When Hawkins considered graduate school, the choice of where to go was easy. “For me it was Carolina or nothing,” she said. “It is the only school I applied to, not because I love Chapel Hill or wanted four more years of free basketball tickets—although both those things are true—but because I wanted to stay in North Carolina.”
Law and public service
Deciding on which graduate program took a bit more thought, and in the end, Hawkins chose a dual degree: public administration and law. “I think that by pairing knowledge of the law with the MPA program’s emphasis on practical management and leadership,” she said, “I’ll be able to make the most positive impact.” The research and consulting projects she has conducted with MPA faculty, along with her summer professional work experience with the Public School Forum of North Carolina, have confirmed her original thinking.
As a dual-degree student, Hawkins still has three years of school left and acknowledges her plans are subject to change. For now, she is still focused on work that benefits rural North Carolina.

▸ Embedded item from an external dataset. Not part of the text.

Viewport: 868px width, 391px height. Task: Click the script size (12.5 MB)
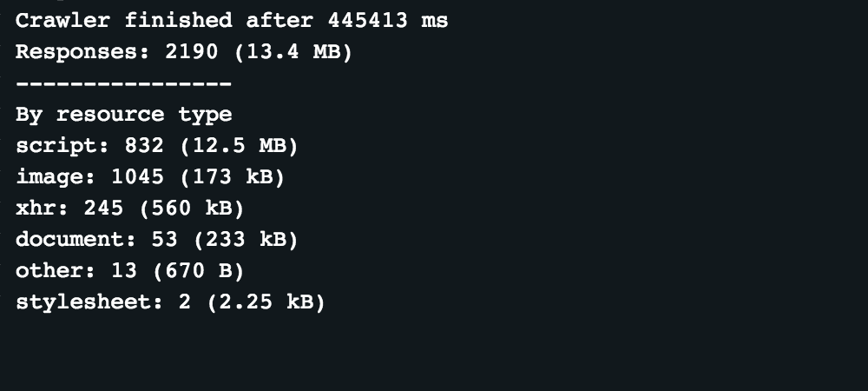[x=240, y=146]
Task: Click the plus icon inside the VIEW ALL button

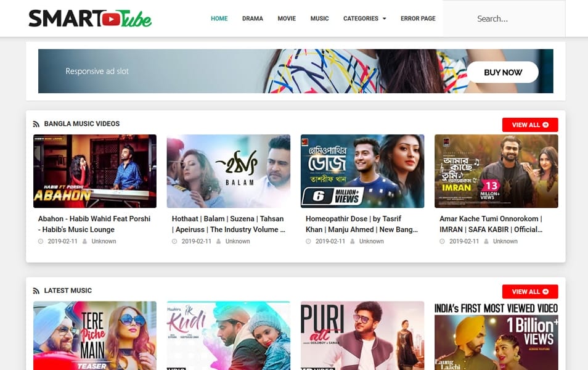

Mike Hawkins: It started with the family
When told about his daughter's statement that her drive to serve started at the family dinner table, Mike Hawkins said that his committment actually started with his daughter's birth. The Hawkins family was living in Durham then, but Mike and Claudia Hawkins, who both grew up in small towns, wanted their daughter to have that experience. Family connections drew them to Brevard, North Carolina, where Mike Hawkins took over Pisgah Fish Camp, the restaurant his father had started in the mid-1960s. He is now president of Pisgah Enterprises. He was determined to help make his community "the best it could be for my daughter to grow up in." Civic volunteer work led him finally to run for office, and he has served as a Transylvania County commissioner for three terms: 1996-2000, 2008-2012, and 2012-2015.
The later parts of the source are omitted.